Le CSV se tient prêt à toute éventualité

Agrandir l'image Le temps de réponse des policiers militaires est l’une des procédures qui ont été mises en pratique pendant l’exercice. Photo - Cpl Gary Calvé, Imagerie Valcartier

Par Simon Leblanc, journal Adsum

Un tireur armé s’est introduit dans un bâtiment. On compte cinq victimes, dont un décès. Le personnel doit évacuer les lieux le plus rapidement possible de façon sécuritaire. C’est à partir de ce scénario que s’est engagé l’exercice CODE MAUVE tenu le 11 septembre.

Ce jour-là, le Centre de santé Valcartier (CSV) était l’hôte d’un exercice d’évacuation en cas d’intrusion suspecte.

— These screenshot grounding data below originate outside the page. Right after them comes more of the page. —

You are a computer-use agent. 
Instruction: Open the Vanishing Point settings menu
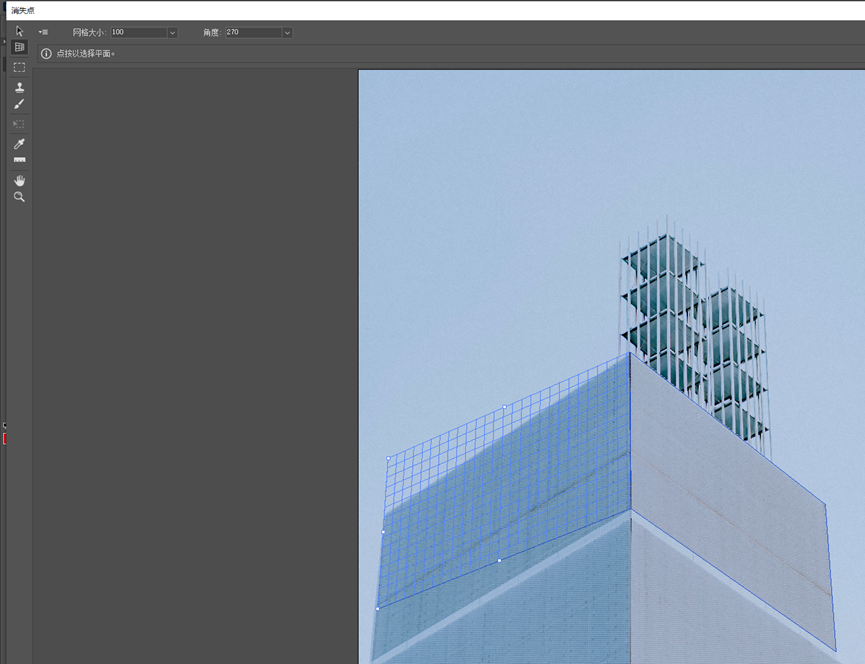pos(43,32)
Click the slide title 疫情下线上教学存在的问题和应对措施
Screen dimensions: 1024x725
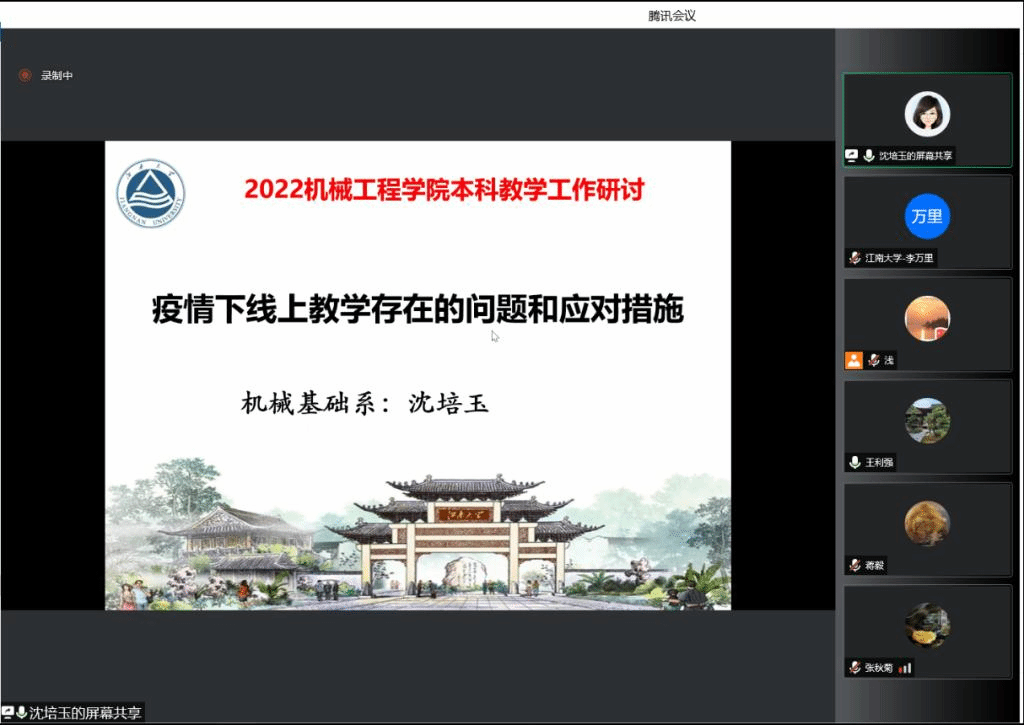pos(418,309)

C’était la première fois que la 5e Ambulance de campagne (5 Amb C), conjointement avec la Police militaire (PM), tenait un exercice d’évacuation en cas d’intrusion suspecte. «C’est toujours mieux de se préparer à faire face à une telle éventualité que de ne pas savoir comment réagir si ça survenait», indique le commandant adjoint du CSV, capitaine Caroline Cameron.   

Avant l’exercice, la 5 Amb C a rencontré la PM pour s’informer des procédures établies en cas d’intrusion suspecte. Par la suite, le personnel du CSV, avisé de ce qui se préparait, a appris comment évacuer un bâtiment dans le cas où un tel événement se produirait.

L’exercice visait donc à tester les réactions du personnel, tout comme celles des policiers militaires qui, eux, devaient arrêter le tireur tout en assurant une évacuation sécuritaire du bâtiment. Alors qu’une partie de la force policière devait pénétrer à l’intérieur de l’établissement, des confrères et consœurs étaient postés aux alentours à l’extérieur afin d’identifier les personnes sortant du CSV et de veiller à ce que personne n’y entre.

L’exercice CODE MAUVE avait également pour but de mettre en pratique des procédures : avertissement du personnel en cas d’intrusion; évacuation des patients; choix de la meilleure option pour assurer sa sécurité personnelle; évacuation au point de rassemblement et décompte des employés; temps de réponse des PM pour arriver sur les lieux, entrer dans le bâtiment, sécuriser l’endroit et faire sortir les occupants.

«L’objectif était de préparer et de développer des aptitudes qui aident à bien réagir en situation de stress», a affirmé le commandant du 5 GBMC, colonel Michel-Henri St-Louis, lors d’une rencontre avec les intervenants après l’exercice. 

Le scénario a pu être répété une deuxième fois, sur un autre étage, permettant aux organisateurs d’identifier les ajustements à apporter, notamment en ce qui concerne les communications. Cependant, comme l’explique Capt Cameron, les participants étaient déjà plus alertes à la deuxième tentative et les procédures s’exécutaient plus aisément. «Le plan d’évacuation a été très bien appliqué pour un exercice qui avait lieu pour la première fois», ajoute-t-elle.

Les responsables ne peuvent dire si ce genre d’exercice sera programmé régulièrement, étant donné que cela nécessite la fermeture du CSV. L’expérience a toutefois été très gratifiante selon eux.